Forma de arte complexa e elaborada, ou simples assinatura de um artista de rua ou de um grupo ao qual
pertence, eles transmitem uma mensagem política, uma reivindicação, uma revolta, um facto social; refletem
a nossa sociedade em toda a sua diversidade.
O grafite é uma prática observável desde a Antiguidade, ligada a inscrições populares cursivas.
Mas, nos anos 1970 nos Estados Unidos, e depois nos anos 1980 na Europa, a prática do grafite ganha uma
outra dimensão.
Insere-se no quadro urbano ocidental.
Os grafiteiros integram uma técnica particular, a lata de spray, que lhes permite cobrir grandes
superfícies, dando assim origem a verdadeiros murais.

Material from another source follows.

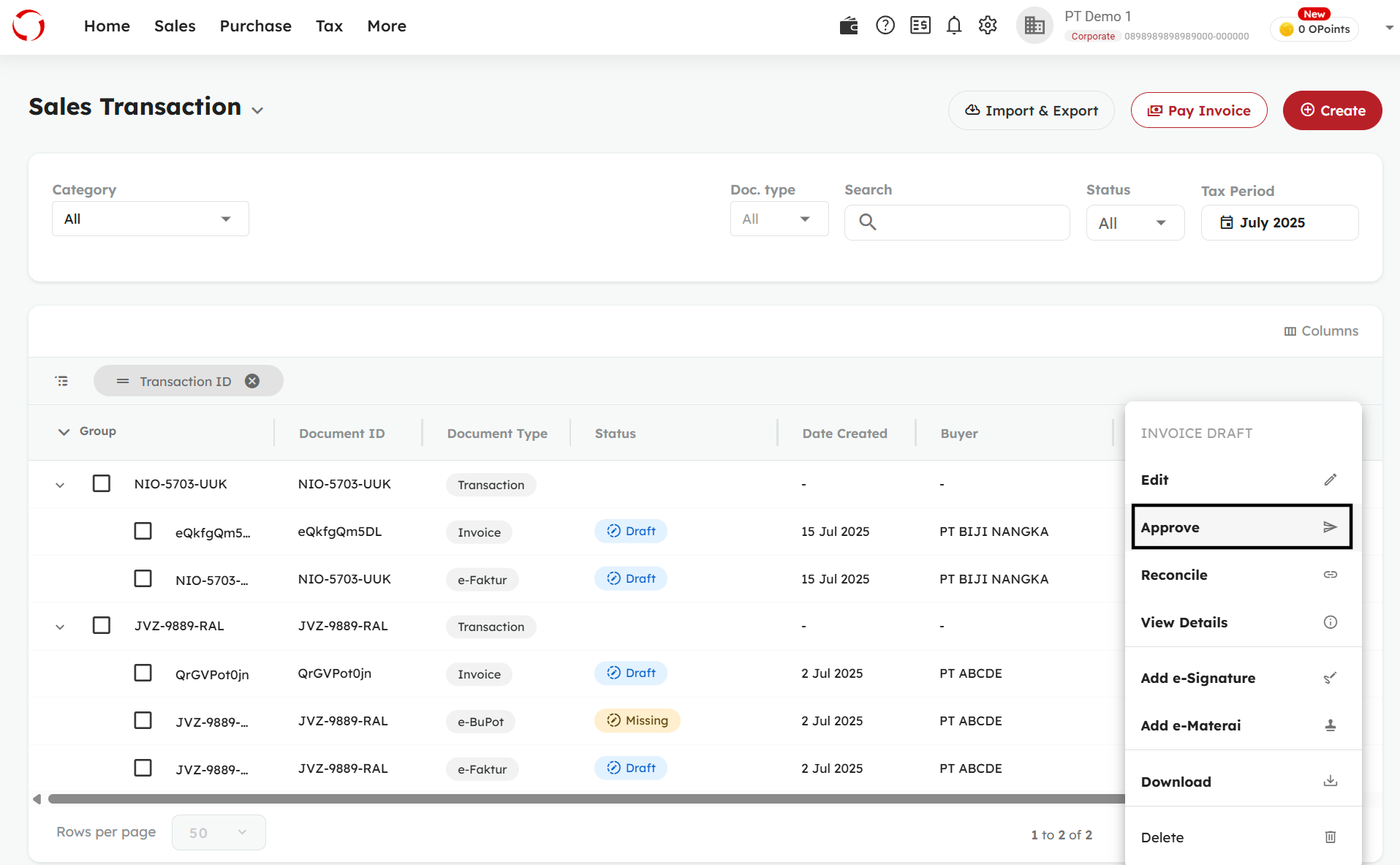1400x865 pixels.
Task: Select the QrGVPot0jn invoice checkbox
Action: click(x=143, y=673)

Assinaturas indecifráveis ou letras gigantes, palavras policromáticas ou personagens fictícios, o grafite
renasce hoje sob formas variadas.
A lata de spray tornou-se a arma absoluta da reivindicação silenciosa ou da expressão artística. Quer
assuma a forma de um tag (assinatura mais ou menos complexa) ou de um graf (mural que cobre vários metros
quadrados), esta atividade constitui um desafio em muitos aspetos.
Com efeito, ela interpela simultaneamente o transeunte no seu anonimato, os poderes públicos na sua
autoridade, e o artista na sua competência. (Encyclopaedia Universalis)

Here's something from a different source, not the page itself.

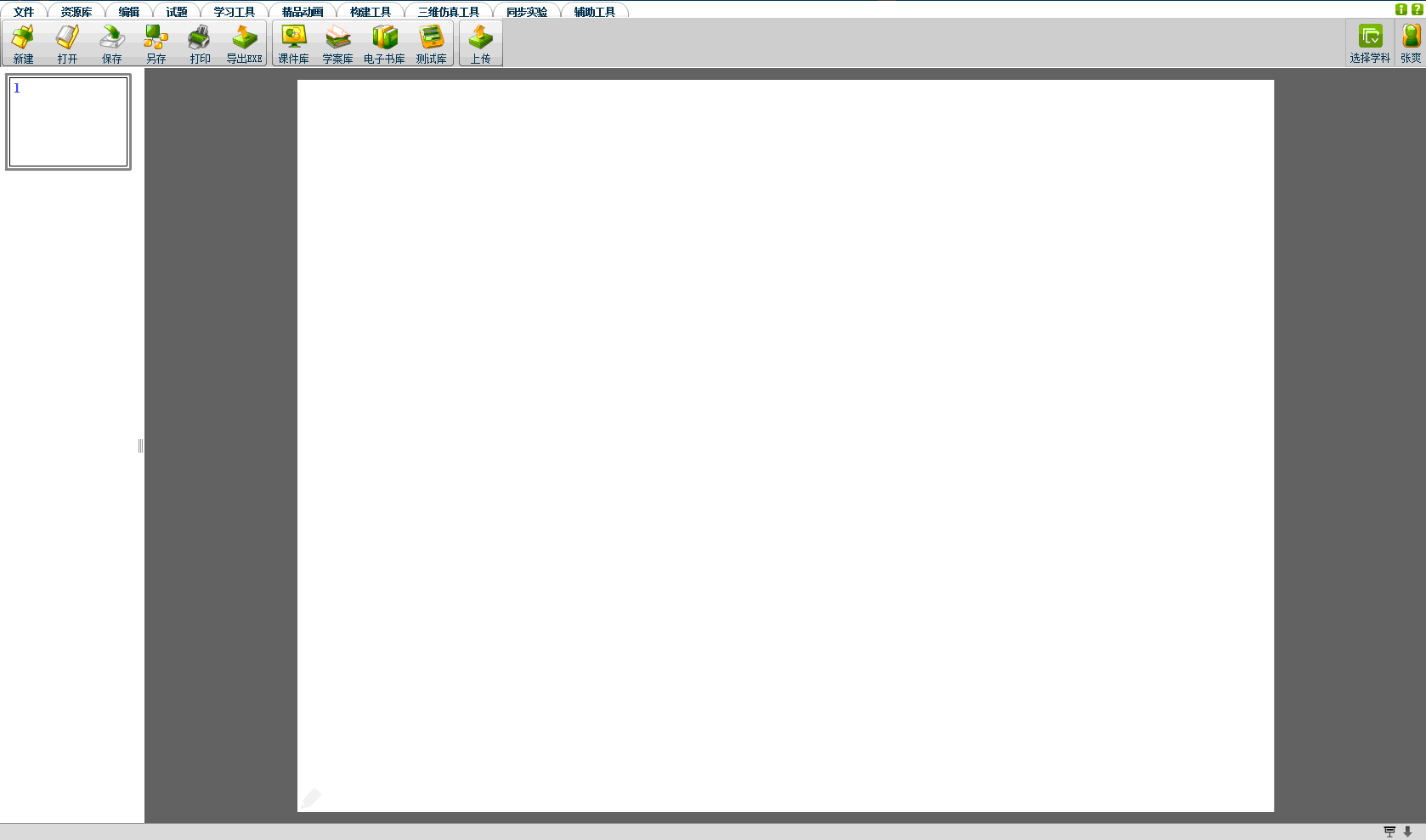
Task: Click the 张爽 user profile icon
Action: coord(1411,43)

Forma de expressão ora relegada ao estatuto de rabiscos insignificantes, ora elevada ao de obra de
arte plena, o fenómeno é complexo, múltiplo, simultaneamente novo e já conhecido.

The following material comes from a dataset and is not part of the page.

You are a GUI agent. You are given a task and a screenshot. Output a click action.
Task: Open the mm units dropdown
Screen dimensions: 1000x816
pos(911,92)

O grafite situa-se na fronteira entre várias disciplinas. A prática do graf integra, de facto, elementos
da caligrafia. O tag é um trabalho sobre um conjunto de letras.
É uma pesquisa perpétua de linhas e curvas harmoniosas, traçadas muitas vezes num movimento rápido e
preciso.
É também um trabalho sobre a língua. A especificidade do graf e do tag é exibir palavras.
Trata-se de brincar com a língua, muitas vezes codificá-la e desviá-la. Tal como os rappers, os
grafiteiros inventam uma linguagem própria.
Por fim, é um trabalho que pode ser associado à pintura: o graf é um mural elaborado, cobrindo vários
metros quadrados, feito com a ajuda de uma técnica particular, a lata de spray.
O grafite se inscreve em um contexto particular: o da cidade, e dentro da cidade, o da rua.
A rua é o espaço comum do interesse geral, em oposição ao espaço privado dos interesses particulares.
É, portanto, idealmente, o espaço inviolável da coletividade, lugar onde a diferença se expressa no
respeito mútuo. A lei protege esse espaço por meio do direito.
O grafite constitui então uma violação desse princípio de espaço comum: trata-se de uma forma de
privatização do espaço público, através da expressão de um nome (o tag) ou da imposição de um mural (o
graffiti).
Por trás do grafite está uma pessoa singular, que se expõe no espaço público através de sua assinatura.
O grafite é uma forma particular de ocupação do espaço público. Ele se encontra no cruzamento entre cidade
e política. O grafite está ali para nos lembrar que a cidade é formada por um território, uma comunidade,
trocas, mas que também se funda em um projeto simbólico e estético.
Ao permitir ao passante “ler” uma cidade, o grafite participa da criação de sua lenda, de sua identidade e
do imaginário coletivo de sua comunidade.
O grafite testemunha ainda uma cultura própria cujas raízes se encontram no Hip Hop americano. A força da
imagem é dominante nesse universo.
Com o grafite, a palavra se torna mural: ganha uma dimensão verdadeiramente espetacular, veste-se de cores
vivas, torna-se complexa em sua forma caligráfica.
Assim, a palavra é dotada de uma dimensão pictórica singular e surpreendente.
Essa cultura da imagem, hoje dominante nas cidades, é a fonte essencial do trabalho dos grafiteiros. Suas
qualidades técnicas e artísticas revelam sua criatividade.
Essa arte viva, de mil faces, beneficiou-se da formidável locomotiva que foi o hip-hop para invadir nossos
muros, para vesti-los ou desconstruí-los, em harmonia ou dissonância com a estratificação histórica dos
espaços públicos.
O caráter efêmero dessa dança de cores, formas e aerossóis, associado ao caráter ilícito de sua criação,
torna complexa sua inscrição na memória das cidades.
Meu trabalho busca aqui imortalizar essa arte urbana efêmera, transformar sua escala temporal para
inscrevê-la em nossa memória coletiva e no longo tempo da sedimentação urbana.